*Provided records*

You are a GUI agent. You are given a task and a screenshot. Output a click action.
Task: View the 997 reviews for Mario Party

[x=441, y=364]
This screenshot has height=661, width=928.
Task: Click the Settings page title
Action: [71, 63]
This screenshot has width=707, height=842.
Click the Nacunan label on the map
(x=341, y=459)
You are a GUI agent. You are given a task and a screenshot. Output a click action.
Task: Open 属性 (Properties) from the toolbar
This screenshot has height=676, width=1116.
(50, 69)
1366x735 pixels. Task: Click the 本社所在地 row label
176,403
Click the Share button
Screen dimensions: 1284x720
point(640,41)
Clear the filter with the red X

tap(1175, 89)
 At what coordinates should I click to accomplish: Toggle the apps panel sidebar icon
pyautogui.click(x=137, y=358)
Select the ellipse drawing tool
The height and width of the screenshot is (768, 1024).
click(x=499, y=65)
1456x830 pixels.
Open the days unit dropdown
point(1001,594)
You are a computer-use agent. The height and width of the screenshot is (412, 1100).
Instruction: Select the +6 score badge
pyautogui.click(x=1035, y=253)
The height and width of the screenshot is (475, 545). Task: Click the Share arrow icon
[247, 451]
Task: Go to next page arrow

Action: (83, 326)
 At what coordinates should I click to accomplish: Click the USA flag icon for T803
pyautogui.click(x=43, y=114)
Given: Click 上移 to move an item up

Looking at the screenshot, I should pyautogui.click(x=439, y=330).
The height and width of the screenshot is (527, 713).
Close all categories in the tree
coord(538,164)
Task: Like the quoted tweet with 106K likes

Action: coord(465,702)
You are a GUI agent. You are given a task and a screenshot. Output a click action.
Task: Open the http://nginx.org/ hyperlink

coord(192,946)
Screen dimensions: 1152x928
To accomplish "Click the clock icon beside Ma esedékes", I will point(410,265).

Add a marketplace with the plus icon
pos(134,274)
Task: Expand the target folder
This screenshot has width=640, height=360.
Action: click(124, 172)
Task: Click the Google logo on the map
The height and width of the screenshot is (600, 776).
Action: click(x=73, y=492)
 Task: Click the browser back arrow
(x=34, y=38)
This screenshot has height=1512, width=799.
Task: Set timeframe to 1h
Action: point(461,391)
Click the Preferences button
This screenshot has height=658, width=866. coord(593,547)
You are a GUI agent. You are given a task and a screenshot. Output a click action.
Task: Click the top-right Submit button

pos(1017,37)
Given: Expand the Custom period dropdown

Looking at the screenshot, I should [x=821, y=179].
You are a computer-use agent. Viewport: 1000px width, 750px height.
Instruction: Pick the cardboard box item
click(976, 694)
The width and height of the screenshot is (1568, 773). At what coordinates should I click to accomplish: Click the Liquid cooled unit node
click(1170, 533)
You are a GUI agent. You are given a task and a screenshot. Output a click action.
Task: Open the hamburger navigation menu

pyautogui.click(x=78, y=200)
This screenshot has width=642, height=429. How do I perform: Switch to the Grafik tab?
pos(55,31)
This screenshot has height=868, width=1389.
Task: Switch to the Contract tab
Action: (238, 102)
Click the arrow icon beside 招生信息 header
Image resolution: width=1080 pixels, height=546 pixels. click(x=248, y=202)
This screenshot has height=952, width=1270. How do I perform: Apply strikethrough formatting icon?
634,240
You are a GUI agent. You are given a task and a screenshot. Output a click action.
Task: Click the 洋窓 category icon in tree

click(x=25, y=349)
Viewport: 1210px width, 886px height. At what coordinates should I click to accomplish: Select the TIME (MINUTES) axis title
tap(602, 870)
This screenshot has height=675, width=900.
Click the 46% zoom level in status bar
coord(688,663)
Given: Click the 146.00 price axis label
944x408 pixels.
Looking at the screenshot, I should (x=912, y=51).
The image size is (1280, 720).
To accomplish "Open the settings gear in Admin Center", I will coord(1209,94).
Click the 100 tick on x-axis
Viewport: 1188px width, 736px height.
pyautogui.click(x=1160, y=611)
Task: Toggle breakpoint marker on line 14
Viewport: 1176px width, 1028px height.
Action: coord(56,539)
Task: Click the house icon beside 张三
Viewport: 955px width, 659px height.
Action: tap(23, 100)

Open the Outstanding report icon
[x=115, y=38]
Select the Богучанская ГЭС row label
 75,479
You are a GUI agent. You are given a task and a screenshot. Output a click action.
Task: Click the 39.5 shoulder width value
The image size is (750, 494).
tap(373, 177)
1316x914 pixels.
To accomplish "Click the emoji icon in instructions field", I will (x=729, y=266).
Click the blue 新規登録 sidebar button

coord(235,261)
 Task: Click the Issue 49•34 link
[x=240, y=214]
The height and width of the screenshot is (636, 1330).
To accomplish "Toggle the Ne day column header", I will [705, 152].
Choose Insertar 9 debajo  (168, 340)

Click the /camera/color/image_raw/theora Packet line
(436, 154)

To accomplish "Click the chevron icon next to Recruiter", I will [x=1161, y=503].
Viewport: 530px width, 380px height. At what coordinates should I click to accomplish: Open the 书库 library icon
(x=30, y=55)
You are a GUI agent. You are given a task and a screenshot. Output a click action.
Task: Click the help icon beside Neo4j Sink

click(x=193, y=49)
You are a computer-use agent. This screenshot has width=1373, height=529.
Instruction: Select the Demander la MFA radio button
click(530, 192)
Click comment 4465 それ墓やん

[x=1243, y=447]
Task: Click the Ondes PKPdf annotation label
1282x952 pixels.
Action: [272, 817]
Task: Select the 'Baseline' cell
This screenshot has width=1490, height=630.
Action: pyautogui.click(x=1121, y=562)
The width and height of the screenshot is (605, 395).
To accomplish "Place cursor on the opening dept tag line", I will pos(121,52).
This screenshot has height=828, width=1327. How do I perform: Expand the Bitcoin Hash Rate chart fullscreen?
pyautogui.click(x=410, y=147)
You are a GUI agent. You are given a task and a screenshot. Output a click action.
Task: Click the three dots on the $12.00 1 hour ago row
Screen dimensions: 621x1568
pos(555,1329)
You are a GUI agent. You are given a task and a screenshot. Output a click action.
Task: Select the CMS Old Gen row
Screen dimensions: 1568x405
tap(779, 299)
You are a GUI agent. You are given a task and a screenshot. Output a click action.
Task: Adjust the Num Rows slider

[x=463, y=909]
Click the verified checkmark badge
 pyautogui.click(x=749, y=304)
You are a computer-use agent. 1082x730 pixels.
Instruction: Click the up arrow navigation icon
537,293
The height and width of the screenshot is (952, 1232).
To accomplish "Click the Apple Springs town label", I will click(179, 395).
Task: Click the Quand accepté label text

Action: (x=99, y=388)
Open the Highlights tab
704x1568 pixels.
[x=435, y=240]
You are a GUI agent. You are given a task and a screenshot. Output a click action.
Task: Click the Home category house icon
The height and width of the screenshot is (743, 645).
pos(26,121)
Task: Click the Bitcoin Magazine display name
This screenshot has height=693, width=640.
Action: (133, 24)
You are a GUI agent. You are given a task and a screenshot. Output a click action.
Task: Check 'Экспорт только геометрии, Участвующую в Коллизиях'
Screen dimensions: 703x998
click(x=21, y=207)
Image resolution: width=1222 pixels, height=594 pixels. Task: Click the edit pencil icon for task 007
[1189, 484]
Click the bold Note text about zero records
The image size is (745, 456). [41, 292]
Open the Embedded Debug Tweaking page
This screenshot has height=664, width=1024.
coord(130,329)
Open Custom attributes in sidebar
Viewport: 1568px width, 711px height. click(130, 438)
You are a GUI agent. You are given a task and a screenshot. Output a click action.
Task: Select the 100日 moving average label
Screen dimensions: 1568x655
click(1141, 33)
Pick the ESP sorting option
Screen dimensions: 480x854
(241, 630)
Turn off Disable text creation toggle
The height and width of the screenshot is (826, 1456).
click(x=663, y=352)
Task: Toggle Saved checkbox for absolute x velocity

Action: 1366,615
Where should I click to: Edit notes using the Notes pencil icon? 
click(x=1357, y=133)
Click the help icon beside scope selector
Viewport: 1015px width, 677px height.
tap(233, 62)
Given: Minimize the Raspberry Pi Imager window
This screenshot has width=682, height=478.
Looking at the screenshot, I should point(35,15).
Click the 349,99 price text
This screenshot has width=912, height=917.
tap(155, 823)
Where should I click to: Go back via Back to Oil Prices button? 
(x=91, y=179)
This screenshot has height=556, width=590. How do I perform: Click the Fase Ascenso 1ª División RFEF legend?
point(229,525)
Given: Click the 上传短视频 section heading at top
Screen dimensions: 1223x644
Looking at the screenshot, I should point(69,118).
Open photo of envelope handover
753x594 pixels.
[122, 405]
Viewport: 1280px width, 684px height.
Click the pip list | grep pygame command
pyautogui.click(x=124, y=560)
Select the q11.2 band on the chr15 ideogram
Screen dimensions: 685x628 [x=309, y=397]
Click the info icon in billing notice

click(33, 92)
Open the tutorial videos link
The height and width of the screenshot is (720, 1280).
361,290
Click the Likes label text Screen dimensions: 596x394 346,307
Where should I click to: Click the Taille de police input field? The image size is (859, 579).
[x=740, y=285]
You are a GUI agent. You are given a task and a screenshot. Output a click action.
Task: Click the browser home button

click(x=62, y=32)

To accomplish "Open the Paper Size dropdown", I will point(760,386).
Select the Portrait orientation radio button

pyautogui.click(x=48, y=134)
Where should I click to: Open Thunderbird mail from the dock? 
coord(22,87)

*Problem to solve*
Those lines above that contain the string "house" should be returned.

*Solution to the exercise*
Task: Click the house icon beside 张三
Task: Click the Home category house icon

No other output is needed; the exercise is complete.